The nightmare scenario for the Cubs at Wrigley Field would be the terrorist attacks that besieged Paris two months ago, when explosions went off outside Stade de France during the French national team’s soccer match against Germany.
The agenda for Major League Baseball’s ownership meetings next week in South Florida includes a briefing from the Department of Homeland Security, trying to protect the business and prevent that kind of large-scale attack.
President of business operations Crane Kenney said the Cubs are installing metal detectors for this season at Wrigley Field and working with City Hall to try to shut down Clark and Addison on gamedays and control the streets around the iconic ballpark.
“Certainly, Paris got everyone’s attention,” Kenney said during a Cubs Convention presentation on Saturday at the Sheraton Grand Chicago. “Large venues like Wrigley Field are targets. And we got to do everything we can to protect our fans, our players and our neighborhood.”
In another safety measure, the Cubs will also extend the netting to the inside edge of the home-plate side of the dugouts, trying to shield fans from foul balls. A stadium that had been literally falling apart in certain spots is getting something close to a $600 million facelift with this Wrigleyville project.

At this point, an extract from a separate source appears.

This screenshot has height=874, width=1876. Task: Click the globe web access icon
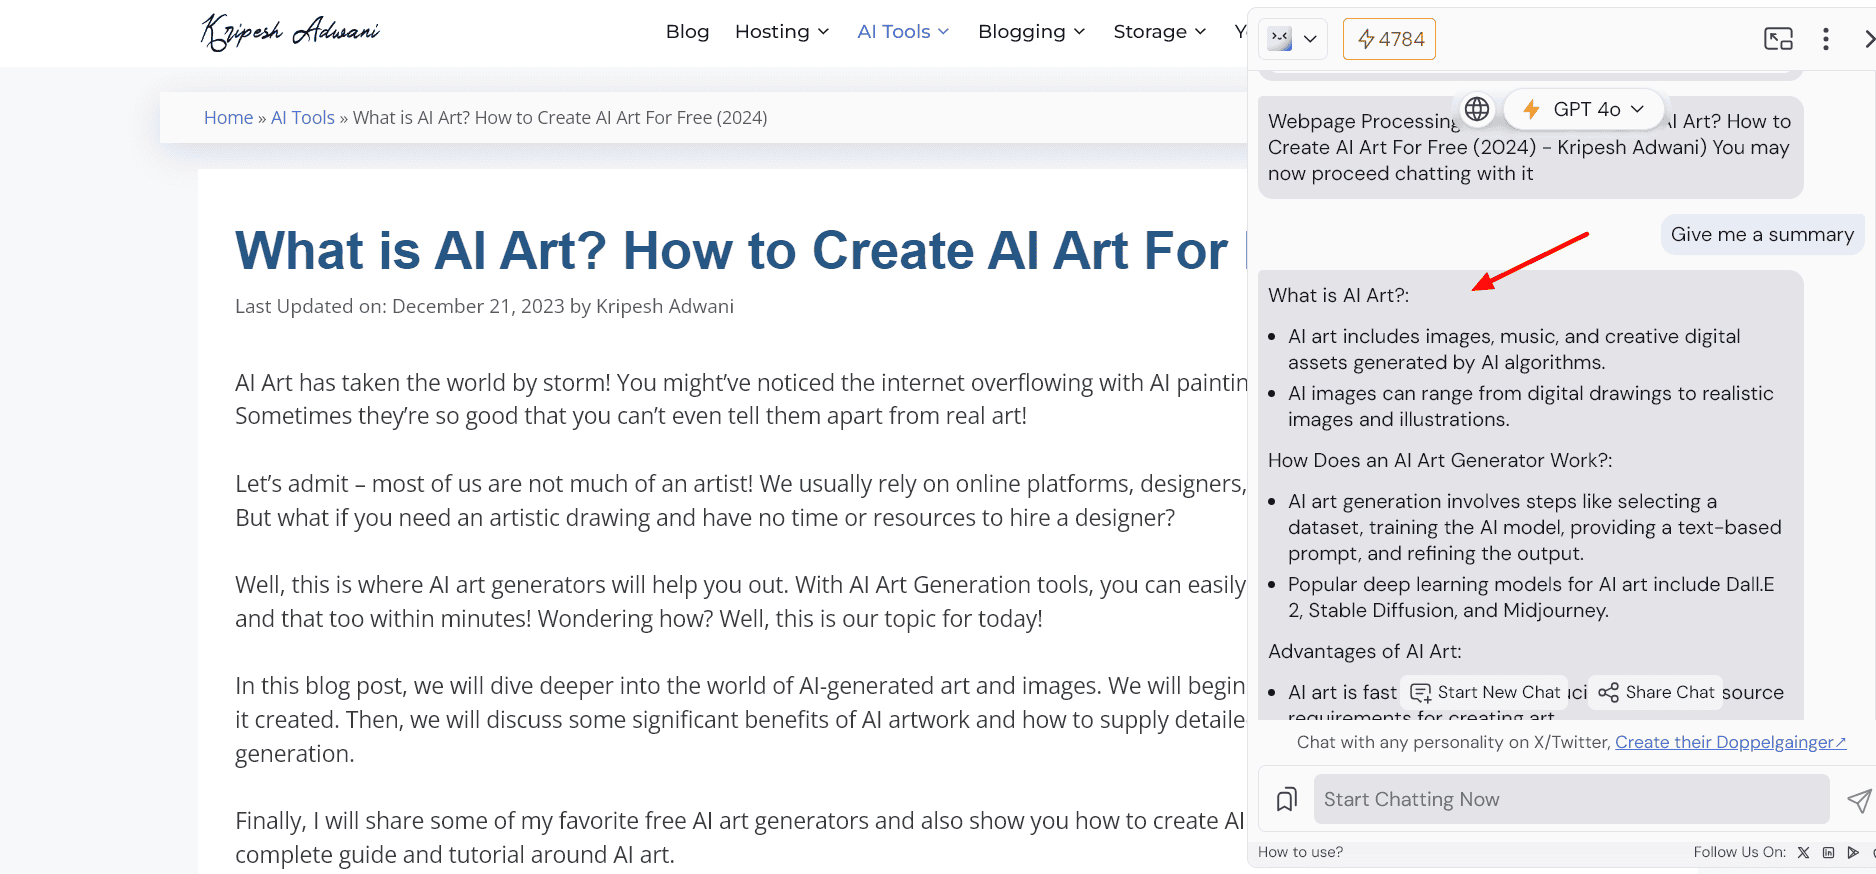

[SHOP CUBS: Get your Cubs gear right here]
The Cubs don’t know where the next threats might come from — Wrigley Field had to be evacuated postgame after a bomb threat last August — but the Paris attacks rattled Kenney.
“The thing that used to keep me awake all night was the concrete and steel in our ballpark, which we’re fixing,” Kenney said. “The thing that keeps me awake all night now is the crazy times we live in.
“The next morning, I rounded my team up and I said: ‘Listen, we got to talk about what we do next.’ We hired a consultant. We went to the league for help. Because we play in such a tight urban environment, we’re not surrounded by a sea of parking lots like a lot of (other) ballparks.
“If you go to Dodger Stadium, they control their perimeter for hundreds and hundreds of yards. And they know who’s there and can really ring fence (to control) who gets close to the ballpark and who doesn’t. We don’t have that advantage.”
Club officials are lobbying the city for control of a 100-foot perimeter in each direction of the ballpark at a time when the Cubs are becoming a version of America’s Team and anticipating regular crowds of 40,000, plus Wrigleyville’s carnival atmosphere.
“We already have Sheffield and Waveland closed,” Kenney said. “We’re now talking about what we do on Clark and Addison and whether those should only be open to city traffic, meaning emergency vehicles, police and buses.
“You’ve all been there on Addison — you’re six feet from the ballpark. That sidewalk’s six-feet wide. We would love to know who’s driving what and what they are doing next to the ballpark while the games are going on.”